TEXT SEGMENT ▸
++++++++++++++++++++

Co-authored by Richard Price (Steed School of Accounting, Price College of Business, University of Oklahoma), Steve Crawford (University of Houston), Garen Markarian (Otto Beisheim School of Management, WHU), Volkan Muslu (University of Houston) (Review of Accounting Studies, 2020)

The photo shows a stock market candlestick graph on a computer screen.

Oil prices have swung dramatically in recent years, increasing interest in the relation between oil price changes and economic activity. A natural question stemming from this interest concerns the link between oil price changes and company earnings and value.

The authors explore the impact of oil prices on corporate earnings, then explore how the capital market reprices company equity shares in response to surprises in oil-related earnings. They document that revenues and expenses are both positively related to oil price changes across industries, but on average both changes in revenues and expenses largely offset each other and do not significantly impact earnings.

However, for certain industries, the impact on oil price changes is very large. For example, the revenues of royalty traders are very sensitive to oil price changes, but expenses are not. The authors separate earnings into the part which is oil-related and the part which is not oil-related. They find that the capital market reacts more strongly to oil-related earnings surprises, particularly for firms classified as oil consumers, in contrast to non-oil-related earnings surprises.

Overall, the authors have shown convincingly how surprise oil price changes impact stock price changes through accounting earnings.

++++++++++++++++++++

GIVEN INFORMATION ▸
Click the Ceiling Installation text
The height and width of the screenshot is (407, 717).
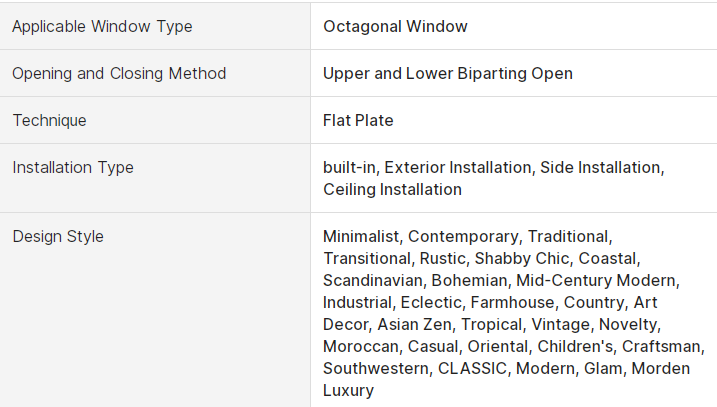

++++++++++++++++++++

THE PROBLEM ▸
In the passage on oil prices and corporate earnings, reproduce word for word the span from "The authors explore" to "non-oil-related earnings surprises.".

COMPLETED TASK ▸
The authors explore the impact of oil prices on corporate earnings, then explore how the capital market reprices company equity shares in response to surprises in oil-related earnings. They document that revenues and expenses are both positively related to oil price changes across industries, but on average both changes in revenues and expenses largely offset each other and do not significantly impact earnings.

However, for certain industries, the impact on oil price changes is very large. For example, the revenues of royalty traders are very sensitive to oil price changes, but expenses are not. The authors separate earnings into the part which is oil-related and the part which is not oil-related. They find that the capital market reacts more strongly to oil-related earnings surprises, particularly for firms classified as oil consumers, in contrast to non-oil-related earnings surprises.